Dernièrement, je me suis fait une remarque : Dans les limites de l'acceptable, on travaille bien souvent mieux sous la contrainte (temporelle, matérielle,...). Les consoles portables sont, quelque part, contraignantes : lorsque l'on regarde la Game Boy et son écran monochrome ainsi que ses imitations parfaites de bouillies sonores, on remarque que les développeurs ont eu bien du mal à concurrencer dignement les 16 bits de salon de l'époque. Au final on se retrouve avec des jeux potentiellement géniaux qui ont atrocement mal vieillis comme Super Mario Land. La GBA, c'est un peu pareil, sortir une console du niveau d'une super nes en 2001, il fallait oser. Le résultat s'en ressent avec des jeux assez indigestes comme Golden Sun.
De cette contrainte (technique donc), certains ont su extraire des petits chef d'œuvres portables tout bonnement uniques et grandioses : Link's Awakening sur Game Boy est un de ces jeux parfaits. Sur Game Boy Advance, désormais, il y a Mother 3. Alors c'est un peu con qu'il n'ait jamais pu, pour des raisons proprement aberrantes, dépasser la frontière nipponne. Qu'importe, des fans anglophones l'ont traduit et mis à disposition gratuitement sur émulation. Époque bénie que nous vivons, celui qui a dit que c'était mieux avant est un ahuri fini.
Quelques lecteurs avertis pourraient me qualifier d'élitiste du fait de mettre 10 à un jeu obscur qui ne verra jamais le jour dans nos contrées.
Ils auront raison.
Excepté le fait que Mother 3 mérite amplement sa note. Il m'a fait vivre une expérience inédite et m'a bercé de sa magie des jours durant. Ce 10 n'a rien à voir avec le 10 que j'ai mis à FFIX, par exemple. J'avais 12 ans et j'avais touché à une trentaine de jeux au bas mot. C'est le jeu qui m'accompagnera toute ma vie. Là j'ai 23 ans et senscritique m'indique que j'ai déjà parcouru 613 jeux. C'est le jeu qui a su me transporter et me surprendre à un moment où de telles émotions deviennent, de fait de la quantité des expériences, assez rare.

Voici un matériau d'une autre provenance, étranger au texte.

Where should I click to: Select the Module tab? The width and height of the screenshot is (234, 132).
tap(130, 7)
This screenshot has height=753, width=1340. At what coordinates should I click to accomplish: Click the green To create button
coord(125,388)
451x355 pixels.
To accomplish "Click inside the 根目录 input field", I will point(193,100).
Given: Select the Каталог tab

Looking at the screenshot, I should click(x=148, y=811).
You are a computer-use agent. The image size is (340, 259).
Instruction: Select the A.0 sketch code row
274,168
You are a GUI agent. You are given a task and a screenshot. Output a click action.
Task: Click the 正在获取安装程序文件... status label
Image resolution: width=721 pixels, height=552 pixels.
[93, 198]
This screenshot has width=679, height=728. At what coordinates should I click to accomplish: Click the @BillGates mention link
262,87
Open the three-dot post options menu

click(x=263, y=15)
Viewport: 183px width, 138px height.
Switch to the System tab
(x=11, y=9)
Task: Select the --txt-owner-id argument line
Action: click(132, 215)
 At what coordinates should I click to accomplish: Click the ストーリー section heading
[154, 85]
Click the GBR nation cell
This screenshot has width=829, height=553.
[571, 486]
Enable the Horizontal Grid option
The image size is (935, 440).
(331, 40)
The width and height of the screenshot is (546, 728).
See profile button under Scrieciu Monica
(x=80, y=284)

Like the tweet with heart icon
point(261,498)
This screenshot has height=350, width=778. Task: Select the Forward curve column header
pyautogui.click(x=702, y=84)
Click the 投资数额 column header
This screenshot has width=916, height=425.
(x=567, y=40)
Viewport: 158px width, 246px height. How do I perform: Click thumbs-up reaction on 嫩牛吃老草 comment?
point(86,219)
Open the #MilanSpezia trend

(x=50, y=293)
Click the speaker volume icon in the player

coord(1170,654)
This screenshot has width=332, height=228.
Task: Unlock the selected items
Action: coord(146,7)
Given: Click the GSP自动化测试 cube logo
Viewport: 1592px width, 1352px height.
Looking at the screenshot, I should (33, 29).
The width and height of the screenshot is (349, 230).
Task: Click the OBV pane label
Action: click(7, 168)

Basiquement, c'est un jrpg assez simpliste de 25 heures avec une longue intro et une fin totalement épique où l'on dirige une équipe de 4 personnages (ayant chacun leurs spécialités) souvent dispersée au 4 coins du monde pour le sauver. Y'a pas de combats aléatoires mais y'a du tour par tour à la dragon quest en plus dynamique (un coup mortel ne vous tue pas, il fait descendre votre compteur de vie. Avant qu'il n'atteigne zéro, vous avez le temps de vous régénérer ou de mettre fin au combat) et du levelling (mais pas trop). Y'a des personnages bizarres, des situations tantôt rocambolesques, tantôt épiques, tantôt touchantes, souvent géniales, constamment incroyables, des musiques entêtantes, des graphismes et des décors très jolis et un univers attachant.
C'est l'histoire d'un père de famille, d'une étrange princesse, d'un singe en quête de liberté, d'un homme avide, de mystérieux soldats urbanistes, d'une île, de ses habitants, de ses changements, et d'un petit garçon qui part pour tenter de sauver ce qui peut encore l'être. C'est l'histoire de bien d'autres personnes et de bien d'autres thématiques passionnantes et incroyablement bien écrites.
Au fond, c'est surtout l'histoire d'un joueur, vous. Enfin moi, ou nous. Bref, vous avez compris. Le joueur est constamment placé au centre du jeu, à tel point qu'il en devient un personnage à part entière, bien plus qu'un simple spectateur. Si bien des jeux ont brisé le quatrième mur, avec ou sans génie, Mother 3, redéfini la notion d'interactivité.
J'ai été touché, au cours du jeu, par les situations, les dialogues, la profondeur des personnages, j'ai ri aux éclats bien franchement pour peut être la première fois de ma vie devant un jeu vidéo. Ce n'est pas parce que le jeu est plus dramatique ou bien plus drôle que les autres, c'est parce qu'il fusionne avec le joueur, il l'intègre en son sein. C'est peut être un peu fou, mais je me suis surpris à répondre raisonnablement à des choix sans importance, là où je prends un plaisir infini à tout foutre en l'air dans les jeux Bioware. Dans Mass Effect, c'est mon avatar qui en subira les conséquences. Mother 3 a réussi à me faire croire que c'est moi, moumoute, qui les subirai.
J'ai mon intégrité et je ne pouvais pas raisonnablement faire du mal à ces pnj, je n'aurai pas pu regarder ces tas de pixel en face si je n'avais pas été honnête avec eux.
C'est comme manger son chat, c'est émotionnellement impensable. Et bien dans n'importe quel autre jeu vidéo, je l'aurai fait, rien que pour voir ce que ça fait. Mais pas dans Mother 3, et c'est ce qui fait la plus grande force de ce jeu incroyable.